#### AIM OF THE TASK:
In the data below, one line contains "Mead [tab] (549, 1149)" and a later one contains "Return & Refund Policy". Print both, with every line between them, exactly and alone.

#### DATA FOR THE TASK:
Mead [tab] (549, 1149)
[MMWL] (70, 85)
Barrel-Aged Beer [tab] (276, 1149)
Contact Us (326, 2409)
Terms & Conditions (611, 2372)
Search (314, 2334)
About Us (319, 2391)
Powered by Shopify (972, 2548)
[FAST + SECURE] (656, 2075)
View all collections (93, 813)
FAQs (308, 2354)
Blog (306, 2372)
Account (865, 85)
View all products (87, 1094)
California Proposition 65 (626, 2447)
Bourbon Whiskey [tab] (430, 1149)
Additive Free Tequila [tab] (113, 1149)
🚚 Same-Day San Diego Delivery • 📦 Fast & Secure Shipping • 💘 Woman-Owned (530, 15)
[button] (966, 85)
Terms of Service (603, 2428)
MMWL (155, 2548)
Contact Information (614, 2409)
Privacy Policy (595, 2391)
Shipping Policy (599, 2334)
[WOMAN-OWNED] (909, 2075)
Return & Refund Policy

...

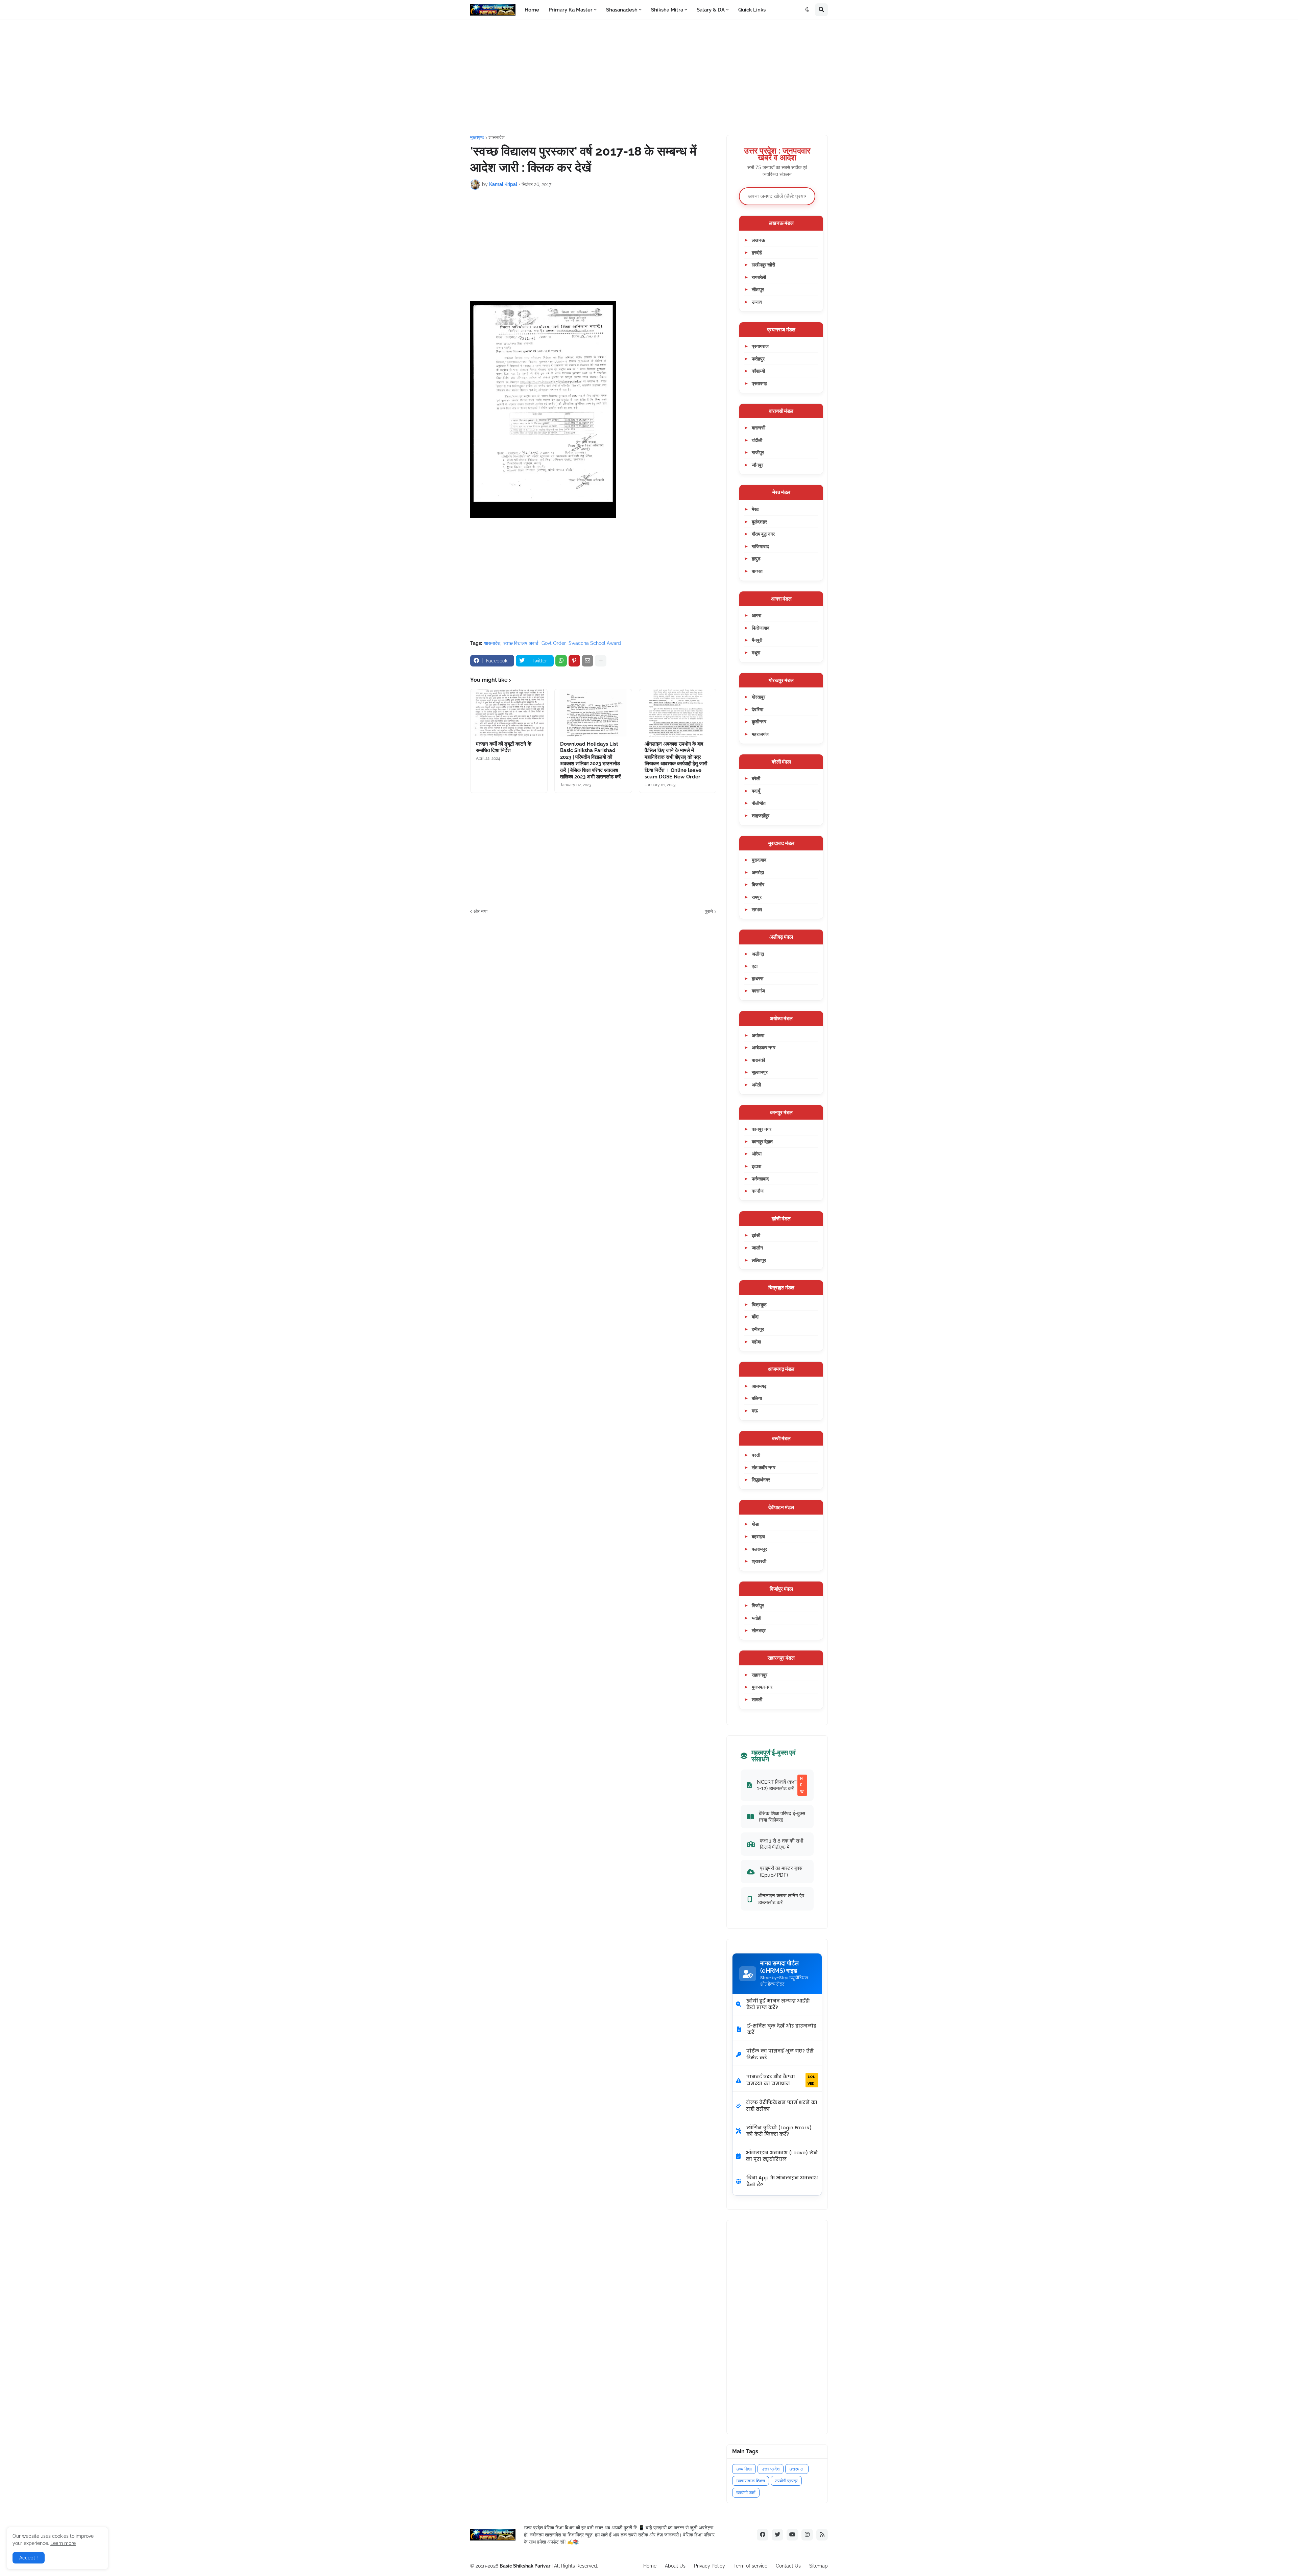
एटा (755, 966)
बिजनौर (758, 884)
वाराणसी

==

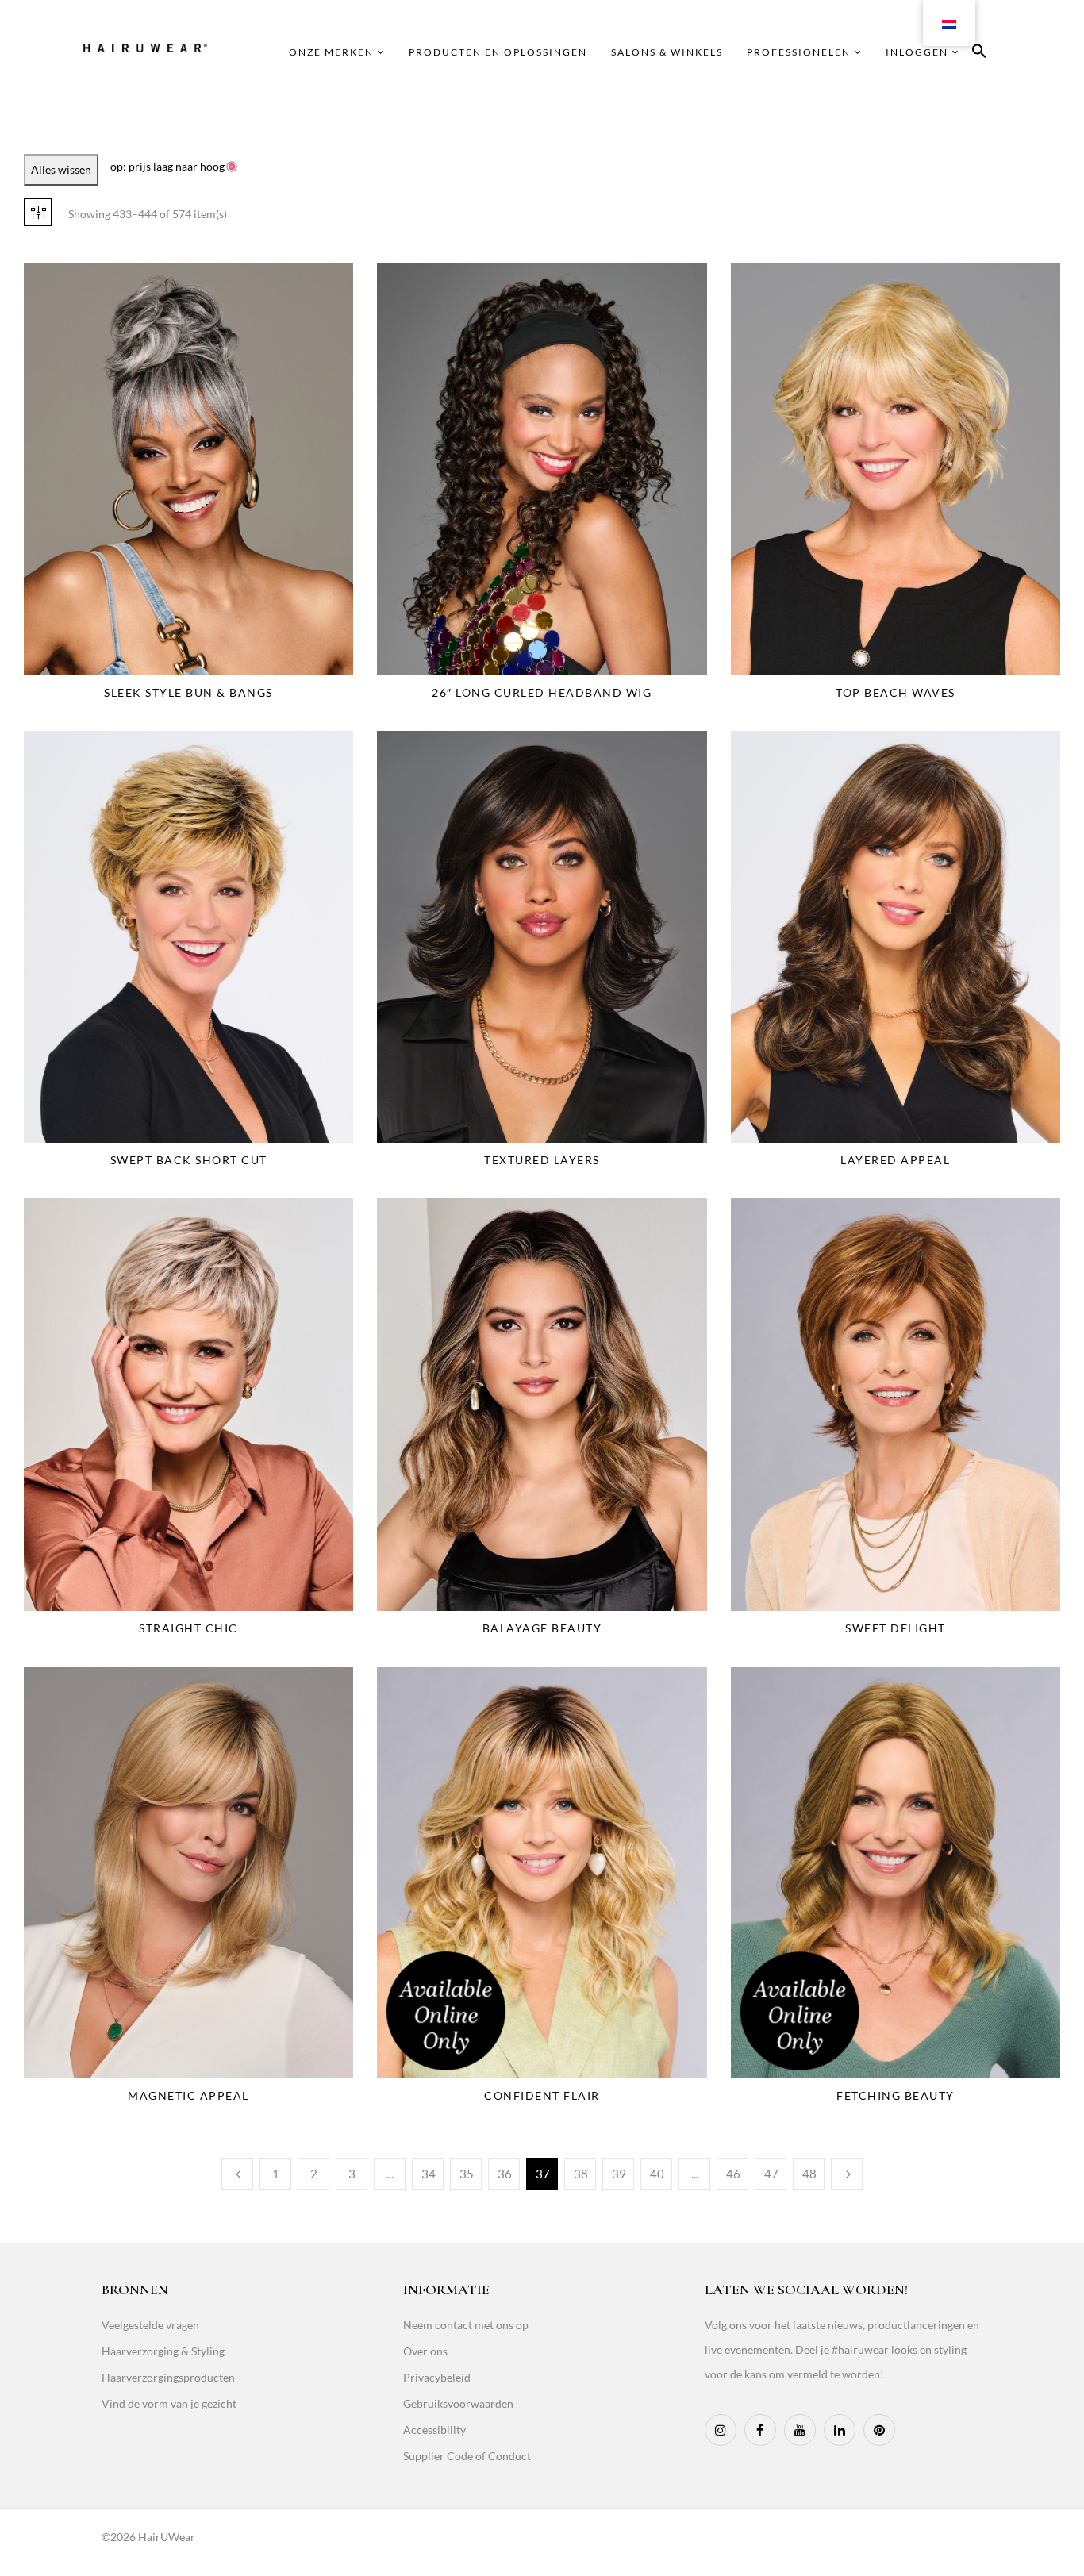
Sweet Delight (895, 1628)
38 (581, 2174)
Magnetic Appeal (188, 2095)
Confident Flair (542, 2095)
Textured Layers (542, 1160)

#### PROBLEM SOLUTION:
Mead [tab] (549, 1149)
[MMWL] (70, 85)
Barrel-Aged Beer [tab] (276, 1149)
Contact Us (326, 2409)
Terms & Conditions (611, 2372)
Search (314, 2334)
About Us (319, 2391)
Powered by Shopify (972, 2548)
[FAST + SECURE] (656, 2075)
View all collections (93, 813)
FAQs (308, 2354)
Blog (306, 2372)
Account (865, 85)
View all products (87, 1094)
California Proposition 65 (626, 2447)
Bourbon Whiskey [tab] (430, 1149)
Additive Free Tequila [tab] (113, 1149)
🚚 Same-Day San Diego Delivery • 📦 Fast & Secure Shipping • 💘 Woman-Owned (530, 15)
[button] (966, 85)
Terms of Service (603, 2428)
MMWL (155, 2548)
Contact Information (614, 2409)
Privacy Policy (595, 2391)
Shipping Policy (599, 2334)
[WOMAN-OWNED] (909, 2075)
Return & Refund Policy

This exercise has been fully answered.